## Exercise objective
Reproduce word for word the line that contains "Open the Presets dropdown menu" and each line that follows it, stopping after the final line of the material.
━━━━━ Provided data
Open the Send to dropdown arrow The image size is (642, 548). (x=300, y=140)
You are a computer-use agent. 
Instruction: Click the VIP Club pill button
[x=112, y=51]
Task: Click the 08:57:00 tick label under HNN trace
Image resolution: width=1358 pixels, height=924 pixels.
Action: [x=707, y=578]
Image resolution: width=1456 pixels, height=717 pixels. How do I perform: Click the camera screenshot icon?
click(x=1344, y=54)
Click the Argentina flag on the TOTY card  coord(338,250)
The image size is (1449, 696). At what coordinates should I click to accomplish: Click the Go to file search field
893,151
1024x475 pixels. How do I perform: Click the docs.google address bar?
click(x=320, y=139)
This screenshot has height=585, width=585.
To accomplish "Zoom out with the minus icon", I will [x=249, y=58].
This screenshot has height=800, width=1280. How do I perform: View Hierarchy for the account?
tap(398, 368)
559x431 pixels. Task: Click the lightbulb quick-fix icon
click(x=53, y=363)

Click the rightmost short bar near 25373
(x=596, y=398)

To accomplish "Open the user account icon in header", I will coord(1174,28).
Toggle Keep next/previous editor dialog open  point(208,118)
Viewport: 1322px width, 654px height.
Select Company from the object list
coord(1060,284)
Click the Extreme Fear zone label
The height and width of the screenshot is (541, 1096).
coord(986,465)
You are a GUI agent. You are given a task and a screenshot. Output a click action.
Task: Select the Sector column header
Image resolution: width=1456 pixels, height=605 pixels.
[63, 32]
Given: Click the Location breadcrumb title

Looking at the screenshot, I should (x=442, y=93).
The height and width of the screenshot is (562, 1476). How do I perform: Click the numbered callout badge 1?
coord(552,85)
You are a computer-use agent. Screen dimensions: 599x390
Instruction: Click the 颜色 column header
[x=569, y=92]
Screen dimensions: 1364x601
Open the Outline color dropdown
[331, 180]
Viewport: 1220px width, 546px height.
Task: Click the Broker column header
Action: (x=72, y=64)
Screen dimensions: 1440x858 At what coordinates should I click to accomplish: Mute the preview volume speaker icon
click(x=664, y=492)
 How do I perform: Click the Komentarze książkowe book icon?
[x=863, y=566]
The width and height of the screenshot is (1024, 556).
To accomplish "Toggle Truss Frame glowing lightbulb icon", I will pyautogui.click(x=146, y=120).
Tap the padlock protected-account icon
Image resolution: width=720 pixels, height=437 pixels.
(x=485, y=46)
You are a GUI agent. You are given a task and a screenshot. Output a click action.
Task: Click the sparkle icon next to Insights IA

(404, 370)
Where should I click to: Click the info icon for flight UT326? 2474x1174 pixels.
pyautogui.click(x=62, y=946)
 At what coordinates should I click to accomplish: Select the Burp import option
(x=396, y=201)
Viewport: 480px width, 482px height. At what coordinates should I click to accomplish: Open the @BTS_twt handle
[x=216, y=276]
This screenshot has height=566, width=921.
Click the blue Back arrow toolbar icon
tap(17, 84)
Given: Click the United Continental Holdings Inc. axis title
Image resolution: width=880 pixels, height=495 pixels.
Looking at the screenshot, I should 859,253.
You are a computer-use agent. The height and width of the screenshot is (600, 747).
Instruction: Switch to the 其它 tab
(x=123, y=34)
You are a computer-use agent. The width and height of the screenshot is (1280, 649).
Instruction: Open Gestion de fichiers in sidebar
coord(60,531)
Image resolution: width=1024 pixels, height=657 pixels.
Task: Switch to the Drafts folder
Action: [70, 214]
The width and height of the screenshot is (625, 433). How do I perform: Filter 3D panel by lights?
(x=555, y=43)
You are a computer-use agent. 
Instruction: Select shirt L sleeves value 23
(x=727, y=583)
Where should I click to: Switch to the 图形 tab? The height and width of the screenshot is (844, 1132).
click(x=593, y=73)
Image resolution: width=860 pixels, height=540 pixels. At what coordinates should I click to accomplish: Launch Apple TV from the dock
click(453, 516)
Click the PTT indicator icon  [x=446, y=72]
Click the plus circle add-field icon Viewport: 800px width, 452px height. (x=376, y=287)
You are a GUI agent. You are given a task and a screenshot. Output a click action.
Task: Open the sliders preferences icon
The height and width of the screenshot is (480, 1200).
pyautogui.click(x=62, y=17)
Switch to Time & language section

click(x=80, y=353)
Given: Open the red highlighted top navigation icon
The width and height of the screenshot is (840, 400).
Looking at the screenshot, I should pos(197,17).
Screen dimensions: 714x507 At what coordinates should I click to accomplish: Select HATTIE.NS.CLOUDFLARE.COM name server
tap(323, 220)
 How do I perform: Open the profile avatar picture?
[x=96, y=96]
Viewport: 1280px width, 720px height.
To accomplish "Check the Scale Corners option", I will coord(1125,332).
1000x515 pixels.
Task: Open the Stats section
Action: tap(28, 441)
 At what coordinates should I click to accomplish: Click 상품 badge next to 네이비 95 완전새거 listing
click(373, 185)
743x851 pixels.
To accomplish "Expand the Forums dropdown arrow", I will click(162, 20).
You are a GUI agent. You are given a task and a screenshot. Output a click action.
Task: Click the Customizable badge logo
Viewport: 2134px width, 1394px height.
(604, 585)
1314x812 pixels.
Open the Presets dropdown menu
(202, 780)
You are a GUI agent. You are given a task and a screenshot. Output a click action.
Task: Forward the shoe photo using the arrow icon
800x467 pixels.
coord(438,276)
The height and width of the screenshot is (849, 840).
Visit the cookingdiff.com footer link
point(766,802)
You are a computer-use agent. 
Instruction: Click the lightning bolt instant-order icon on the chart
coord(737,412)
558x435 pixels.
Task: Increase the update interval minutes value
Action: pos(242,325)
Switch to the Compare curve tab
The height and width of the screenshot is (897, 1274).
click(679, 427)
━━━━━━━━━━
## Exercise solution
Open the Presets dropdown menu
(202, 780)
You are a GUI agent. You are given a task and a screenshot. Output a click action.
Task: Forward the shoe photo using the arrow icon
800x467 pixels.
coord(438,276)
The height and width of the screenshot is (849, 840).
Visit the cookingdiff.com footer link
point(766,802)
You are a computer-use agent. 
Instruction: Click the lightning bolt instant-order icon on the chart
coord(737,412)
558x435 pixels.
Task: Increase the update interval minutes value
Action: pos(242,325)
Switch to the Compare curve tab
The height and width of the screenshot is (897, 1274).
click(679, 427)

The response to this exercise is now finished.